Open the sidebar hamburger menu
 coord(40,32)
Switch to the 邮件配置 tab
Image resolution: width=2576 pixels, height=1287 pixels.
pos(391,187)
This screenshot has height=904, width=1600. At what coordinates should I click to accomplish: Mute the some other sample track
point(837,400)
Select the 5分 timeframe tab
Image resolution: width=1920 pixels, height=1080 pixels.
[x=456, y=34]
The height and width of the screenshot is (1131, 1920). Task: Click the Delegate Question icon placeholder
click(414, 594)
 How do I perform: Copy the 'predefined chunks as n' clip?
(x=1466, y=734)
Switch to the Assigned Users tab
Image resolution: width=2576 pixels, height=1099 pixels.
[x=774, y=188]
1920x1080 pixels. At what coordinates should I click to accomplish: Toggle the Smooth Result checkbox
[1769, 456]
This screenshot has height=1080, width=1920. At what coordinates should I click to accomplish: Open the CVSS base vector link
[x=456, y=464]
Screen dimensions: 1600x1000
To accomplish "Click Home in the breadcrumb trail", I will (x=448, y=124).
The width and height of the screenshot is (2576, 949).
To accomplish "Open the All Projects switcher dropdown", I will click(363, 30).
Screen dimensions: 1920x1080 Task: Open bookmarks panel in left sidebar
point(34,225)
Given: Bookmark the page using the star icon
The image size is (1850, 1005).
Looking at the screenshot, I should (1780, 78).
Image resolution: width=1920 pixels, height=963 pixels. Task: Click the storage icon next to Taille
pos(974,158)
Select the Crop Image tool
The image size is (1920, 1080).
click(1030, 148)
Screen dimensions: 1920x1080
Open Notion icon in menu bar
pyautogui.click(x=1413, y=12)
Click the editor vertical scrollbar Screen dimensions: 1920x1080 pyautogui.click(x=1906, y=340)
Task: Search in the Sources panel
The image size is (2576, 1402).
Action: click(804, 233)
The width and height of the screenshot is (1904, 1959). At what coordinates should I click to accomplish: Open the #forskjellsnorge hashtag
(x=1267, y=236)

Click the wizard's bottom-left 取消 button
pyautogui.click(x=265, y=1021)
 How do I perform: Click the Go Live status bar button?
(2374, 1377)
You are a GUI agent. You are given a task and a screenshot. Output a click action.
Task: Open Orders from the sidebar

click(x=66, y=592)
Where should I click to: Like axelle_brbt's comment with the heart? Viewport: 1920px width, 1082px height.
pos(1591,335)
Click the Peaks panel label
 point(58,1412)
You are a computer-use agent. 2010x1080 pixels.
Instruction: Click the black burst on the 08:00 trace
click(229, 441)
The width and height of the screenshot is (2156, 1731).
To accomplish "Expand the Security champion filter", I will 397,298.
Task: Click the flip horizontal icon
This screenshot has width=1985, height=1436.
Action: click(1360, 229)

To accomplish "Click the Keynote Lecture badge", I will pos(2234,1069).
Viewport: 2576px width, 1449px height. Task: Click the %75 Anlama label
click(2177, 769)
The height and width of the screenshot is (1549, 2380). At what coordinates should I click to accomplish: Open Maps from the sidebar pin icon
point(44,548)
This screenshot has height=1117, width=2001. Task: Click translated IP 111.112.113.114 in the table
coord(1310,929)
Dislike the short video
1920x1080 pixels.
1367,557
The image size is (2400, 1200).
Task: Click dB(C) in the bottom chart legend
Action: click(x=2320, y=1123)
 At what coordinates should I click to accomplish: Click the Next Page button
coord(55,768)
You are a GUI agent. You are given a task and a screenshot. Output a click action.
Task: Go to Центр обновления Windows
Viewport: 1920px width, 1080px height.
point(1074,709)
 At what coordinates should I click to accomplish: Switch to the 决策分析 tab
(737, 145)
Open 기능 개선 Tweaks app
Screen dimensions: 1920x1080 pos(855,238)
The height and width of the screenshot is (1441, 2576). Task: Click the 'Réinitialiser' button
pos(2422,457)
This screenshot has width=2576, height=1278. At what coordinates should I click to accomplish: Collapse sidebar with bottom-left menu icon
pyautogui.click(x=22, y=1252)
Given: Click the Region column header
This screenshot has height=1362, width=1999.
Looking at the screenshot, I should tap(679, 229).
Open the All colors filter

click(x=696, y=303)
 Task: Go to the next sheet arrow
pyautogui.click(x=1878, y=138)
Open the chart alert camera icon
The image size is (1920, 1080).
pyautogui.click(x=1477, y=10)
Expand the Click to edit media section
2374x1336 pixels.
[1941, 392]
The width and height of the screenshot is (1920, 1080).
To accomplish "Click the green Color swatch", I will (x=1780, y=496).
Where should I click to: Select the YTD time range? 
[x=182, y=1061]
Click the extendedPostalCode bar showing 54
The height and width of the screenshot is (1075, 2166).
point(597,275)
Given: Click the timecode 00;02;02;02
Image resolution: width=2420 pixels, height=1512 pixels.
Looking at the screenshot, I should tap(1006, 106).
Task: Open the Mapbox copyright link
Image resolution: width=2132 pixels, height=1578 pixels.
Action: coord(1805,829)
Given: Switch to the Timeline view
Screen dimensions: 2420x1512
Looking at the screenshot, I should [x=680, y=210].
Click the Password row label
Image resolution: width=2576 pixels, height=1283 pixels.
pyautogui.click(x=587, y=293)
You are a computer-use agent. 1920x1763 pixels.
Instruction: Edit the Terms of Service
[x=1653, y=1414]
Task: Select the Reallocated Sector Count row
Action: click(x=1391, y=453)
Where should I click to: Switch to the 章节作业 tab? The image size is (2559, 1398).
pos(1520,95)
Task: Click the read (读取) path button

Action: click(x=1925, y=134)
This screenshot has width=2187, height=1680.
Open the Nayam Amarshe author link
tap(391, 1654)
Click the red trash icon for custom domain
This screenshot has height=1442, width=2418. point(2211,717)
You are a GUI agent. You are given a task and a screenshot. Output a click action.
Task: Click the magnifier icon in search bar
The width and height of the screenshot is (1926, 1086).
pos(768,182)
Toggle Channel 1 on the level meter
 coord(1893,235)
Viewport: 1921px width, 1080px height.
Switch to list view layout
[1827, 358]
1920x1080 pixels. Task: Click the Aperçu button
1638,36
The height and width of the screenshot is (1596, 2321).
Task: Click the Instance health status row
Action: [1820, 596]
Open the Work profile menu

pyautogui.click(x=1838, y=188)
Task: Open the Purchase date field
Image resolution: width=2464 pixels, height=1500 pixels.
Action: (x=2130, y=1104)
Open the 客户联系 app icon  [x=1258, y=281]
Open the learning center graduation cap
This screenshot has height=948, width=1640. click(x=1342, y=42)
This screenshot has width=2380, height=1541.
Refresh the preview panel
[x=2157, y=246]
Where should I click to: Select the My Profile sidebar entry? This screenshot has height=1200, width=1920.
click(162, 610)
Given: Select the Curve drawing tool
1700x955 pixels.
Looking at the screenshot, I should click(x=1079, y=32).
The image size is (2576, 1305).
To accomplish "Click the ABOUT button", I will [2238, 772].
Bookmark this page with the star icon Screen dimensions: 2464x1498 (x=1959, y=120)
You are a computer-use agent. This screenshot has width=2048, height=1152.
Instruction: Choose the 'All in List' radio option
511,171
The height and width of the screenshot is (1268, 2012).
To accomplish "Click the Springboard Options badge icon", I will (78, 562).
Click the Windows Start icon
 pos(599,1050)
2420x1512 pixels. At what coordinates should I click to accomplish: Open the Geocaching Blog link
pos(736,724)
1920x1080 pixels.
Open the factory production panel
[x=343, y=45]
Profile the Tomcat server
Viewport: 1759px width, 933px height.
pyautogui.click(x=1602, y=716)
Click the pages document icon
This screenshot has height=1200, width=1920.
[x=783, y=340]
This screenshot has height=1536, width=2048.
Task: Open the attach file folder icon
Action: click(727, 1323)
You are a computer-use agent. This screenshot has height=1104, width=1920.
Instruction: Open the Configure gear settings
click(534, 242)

::::::::

### ASSIGNMENT
Your task for the entries above: copy exactly the span starting with the line with "Open the learning center graduation cap" and going on through the line with "Bookmark this page", both lines included, and nothing else.

### RESPONSE TO THIS TASK
Open the learning center graduation cap
This screenshot has height=948, width=1640. click(x=1342, y=42)
This screenshot has width=2380, height=1541.
Refresh the preview panel
[x=2157, y=246]
Where should I click to: Select the My Profile sidebar entry? This screenshot has height=1200, width=1920.
click(162, 610)
Given: Select the Curve drawing tool
1700x955 pixels.
Looking at the screenshot, I should click(x=1079, y=32).
The image size is (2576, 1305).
To accomplish "Click the ABOUT button", I will [2238, 772].
Bookmark this page with the star icon Screen dimensions: 2464x1498 (x=1959, y=120)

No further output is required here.